I failed a lot.  But not always.   I met with one guy—still a good friend—every week for months and months before he finally signed his union card.  After he joined, it took me another six months to get him on the organizing committee and after that, he and I walked two picket lines together.

Another guy was a leftish libertarian type. It took me weeks and weeks to get him to even come to the strike vote.  Over the course of our conversations, he would get up, storm off, yell at me, and once he even threatened to hit me.  I never got him to vote yes – he showed up, loudly voted no, but he still went on strike.  And, when he did, he wrote on the biggest picket sign he could find: I VOTED NO.  I’M STILL ON STRIKE.

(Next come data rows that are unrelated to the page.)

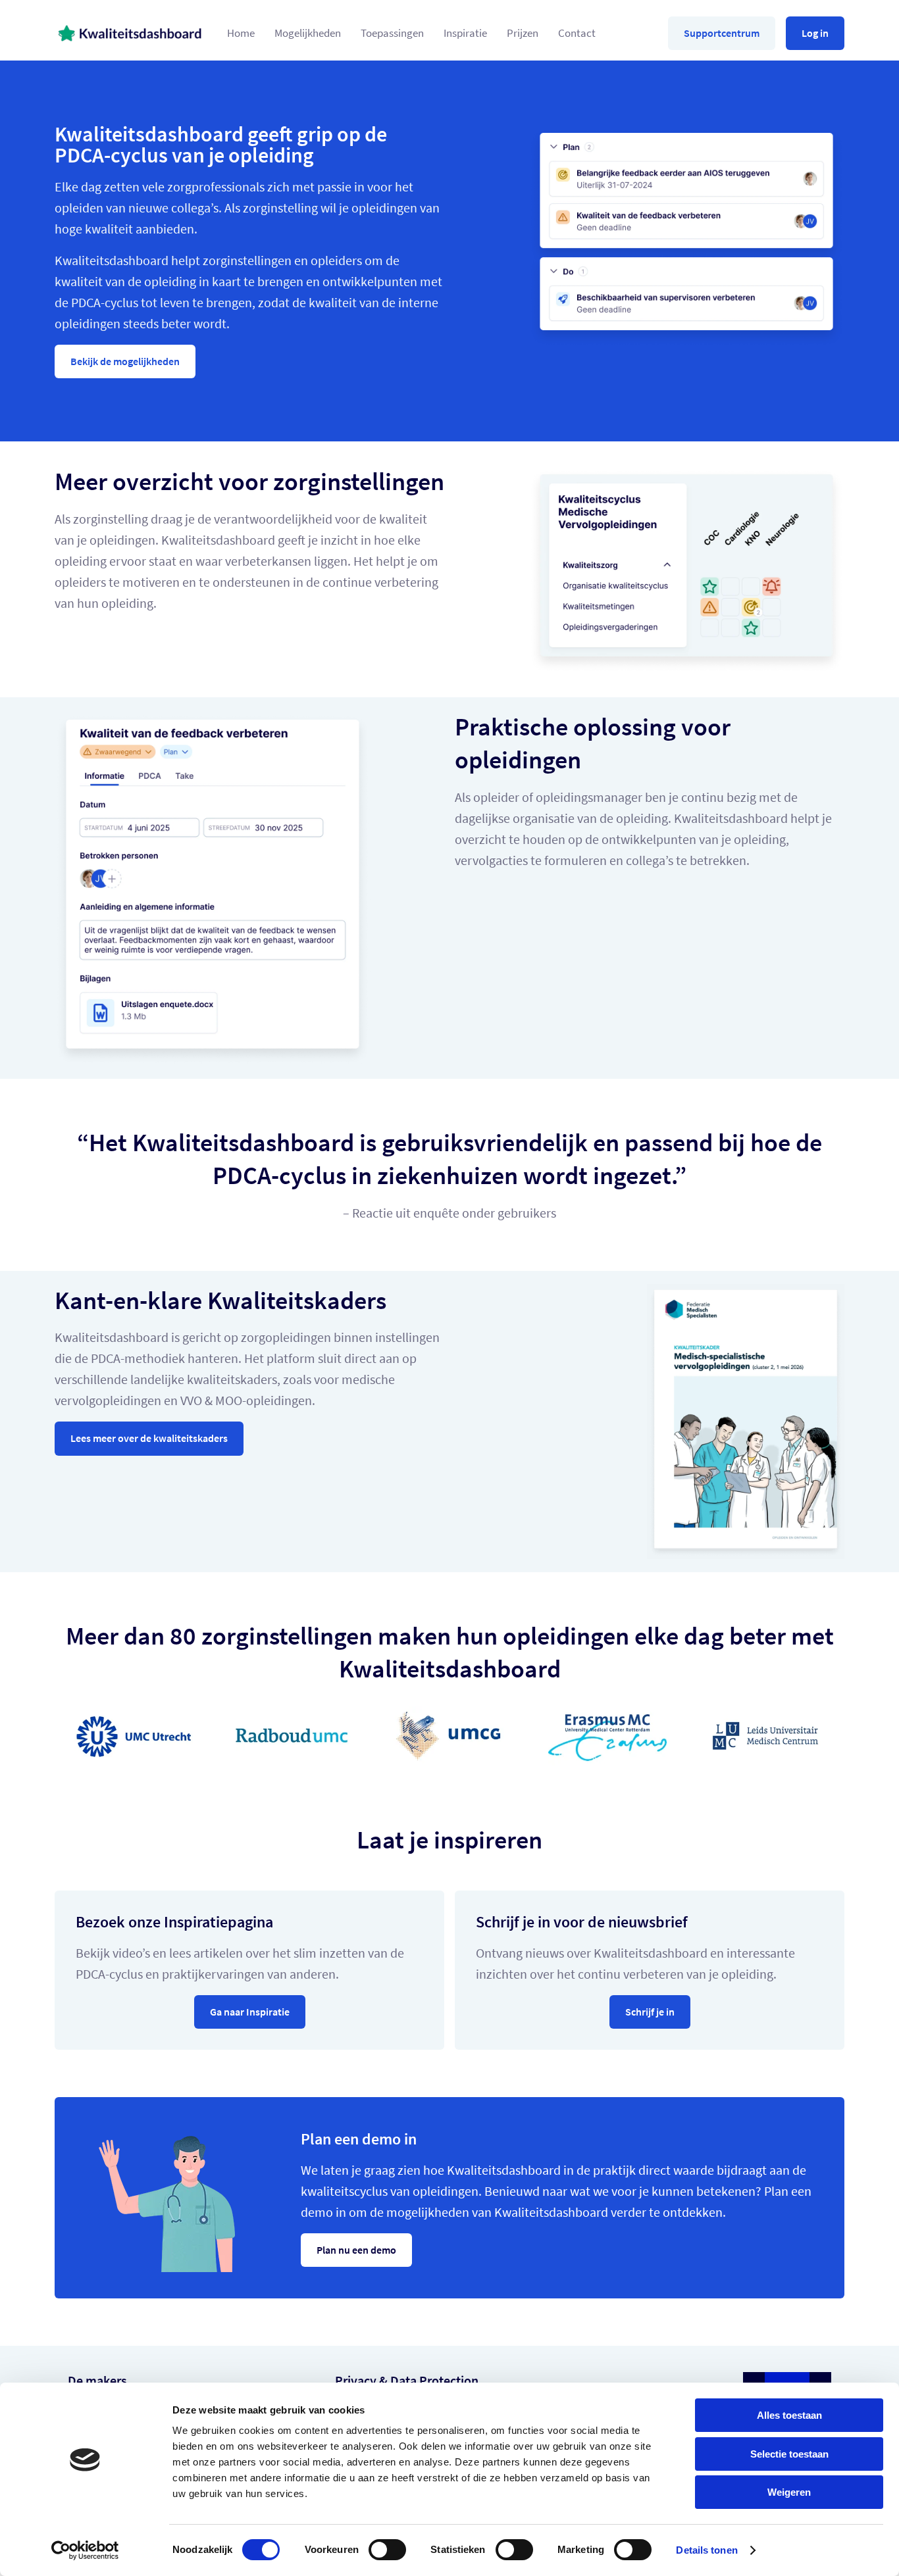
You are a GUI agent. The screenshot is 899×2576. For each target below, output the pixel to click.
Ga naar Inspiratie (250, 2011)
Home (241, 33)
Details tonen (706, 2550)
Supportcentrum (721, 32)
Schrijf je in (650, 2011)
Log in (815, 32)
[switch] (387, 2549)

That’s solidarity—and that’s what scares the bosses.  And it’s an example that what matters is not always winning the argument, but building relationships of solidarity capable of overcoming the fear and hopelessness that prevent people from taking collective action.

The challenge here is to think about how you would get that person in your workplace, the one who lives down the street, or your pro-life, gun-toting red meat Republican brother-in law—in short the least likely candidates for radical collective action—and get that person to join you.  What would you say to that person? How would you move that person? Given the enormity of what we are up against, a whole lot of that sort of work is going to have to happen—regardless of any critique of the Democratic Party or the current leadership of the labor movement.

Jay Driskell spent five years organizing for the Graduate Employees and Students Organization. He is currently assistant professor of United States history at Hood College in Frederick, Maryland. His first book, First-Class Citizens: Rights, Respectability and the Making of Modern Black Politics (currently under contract with the University of Virginia Press), traces the development of an autonomous black politics in Atlanta surrounding the fight for black public education in the early twentieth century. He lives in Silver Spring, MD.